++++ PASSAGE GIVEN ++++
Smart moves from the early days of great brands

Lucidpress
Lucidpress
Published in
11 min readMar 29, 2016
Article by Jarom McDonald

Hindsight is always 20/20, they say. But I think it has a blind spot.

When we look back on the journey of any great brand, it’s easy to smooth over the bumps in the road. We often swoon over the success of others without considering the grueling struggle they had in getting there.

That gives us unrealistic expectations, and it robs us of valuable insights and lessons we can learn from our own history and the history of others.

I’ll be diving into the early days of Ben & Jerry’s, Chipotle, Clif Bar, and Burt’s Bees to dig up some of their stories of struggle, inspiration, hard decisions, and success. My hope is that you can walk away with added perspective for your own journey as well as a few possible models for the moves you’ll make as you build your own brand.

Let’s jump in.

Note: The brands in the post are impressive to me because they’ve managed to maintain a very consistent image over the years, and they all have a strong narrative attached to their brand that makes them personal and relatable.

Burt’s Bees

Industry: Personal care
Year founded: 1984(ish)
Initial capital: Beeswax

Burt was the founder who never wanted to start a company. He just wanted to live in his turkey coop in Maine with his golden retrievers. And he mostly got his wish, but ended up starting a billion-dollar company along the way.

Well, technically his co-founder is responsible for most of that billion-dollar stuff. But we’ll get there.

The Burt’s Bees story started in Manhattan in the 1960’s where Burt Shavitz worked as a photographer capturing the Civil Rights Movement and the beat generation. Tiring of city life, Burt loaded his motorcycle into a borrowed Volkswagen and headed north.

As Burt neared his destination in Maine, he found a swarm of bees gathered around a fencepost. He took it as a good omen and rounded up the hive.

Burt’s bee collection grew, and he became a local icon by selling his honey from the back of his truck. His legendary status was enhanced by an untamed beard that would later become a central image of the Burt’s Bees brand.

The billion-dollar hitchhiker

Burt had just about all he wanted. But a fateful day in 1984 gave him more than he bargained for.

A young woman named Roxanne Quimby was hitchhiking home, and Burt stopped his old yellow truck to pick her up. It was a billion dollar decision.

The two fell in love and became business partners. Roxanne began creating products from the beeswax left over from Burt’s honey production. Some flopped and some did moderately well, but when she perfected her beeswax lip balm recipe, she had a huge hit.

Buzz off

As demand grew, Roxanne and Burt moved operations to North Carolina. But Burt never cared much for the corporate life, and he soon moved back to Maine.
++++
- _TASK DESCRIPTION_: Continue the article about the early days of great brands, starting after its last sentence.
++++ STORED DATA ++++
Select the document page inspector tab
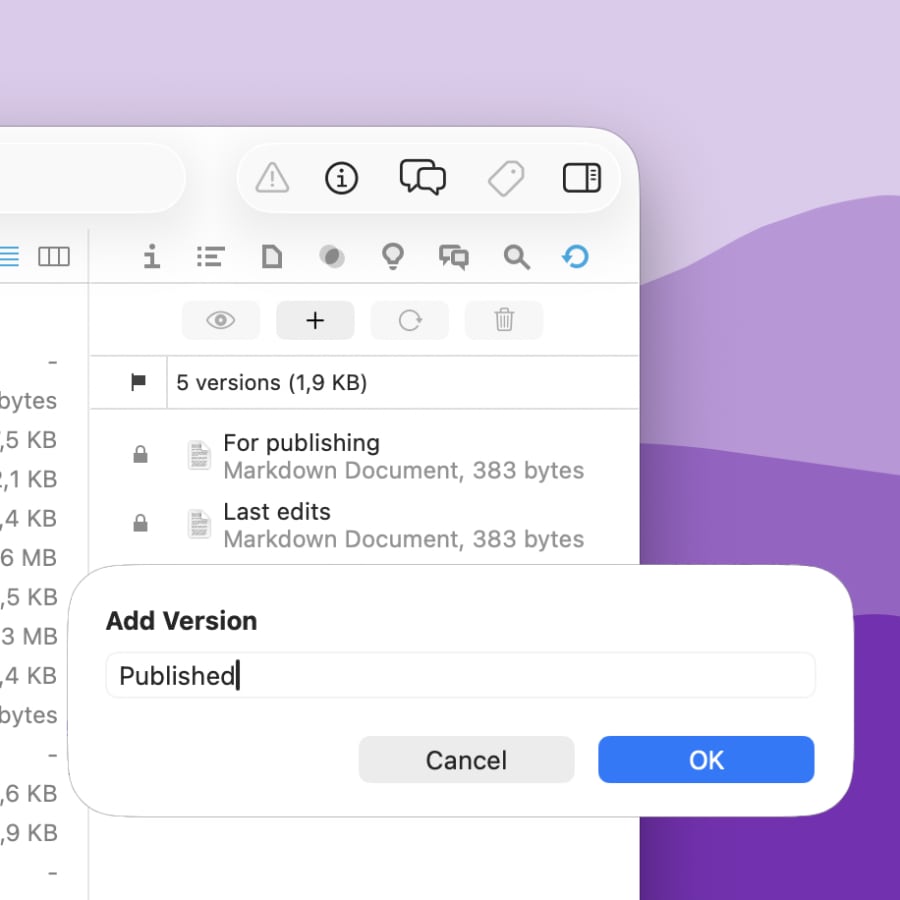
++++
- _THE RESPONSE_:
Around this time, Roxanne and Burt had a falling out. Burt was bought out of the brand that bears his image and his name for a $130,000 house in Maine. If he would have kept the stock he traded for the house, it would have been worth $59 million. Eventually, Clorox purchased the Burt’s Bees brand for almost $1 billion dollars, rewarding Roxanne handsomely and Burt relatively modestly (but still making him a millionaire).

But though Burt did have some bitter feelings toward Roxanne, he didn’t seem to mind missing out on all that money. Even after he was given $4 million by Roxanne after the sale of Burt’s Bees, he continued to live in his modified turkey coop (he sold the house Roxanne bought for him after only a few months).

Burt, who died last year, lived the rest of his life as he wanted: on a bit of land with his golden retrievers. He served as a somewhat reluctant ambassador for Burt’s Bees, sometimes traveling to promote the brand. But his legacy lives on at the company, and in an interesting turn, it’s influencing operations at Clorox, the parent company, as they adopt some of the sustainable policies of Burt’s Bees.

The lesson?

Giving a face to your brand makes it relatable.

Ironically, Burt’s reluctance to be a part of corporate culture was the perfect image to attract Burt’s Bees’ loyal customers. So the lesson is two-fold: first, having a face to your brand makes its culture and values more tangible; and second, sticking with sincerely-held values is always the best way to go.

Collaborate.

Since Burt wasn’t very interested in expanding the company, Roxanne’s more business-minded approach balanced out the pair and led to the company’s success. Granted, all the details of the partnership aren’t exemplary, but the core principle holds: collaboration often produces the best work.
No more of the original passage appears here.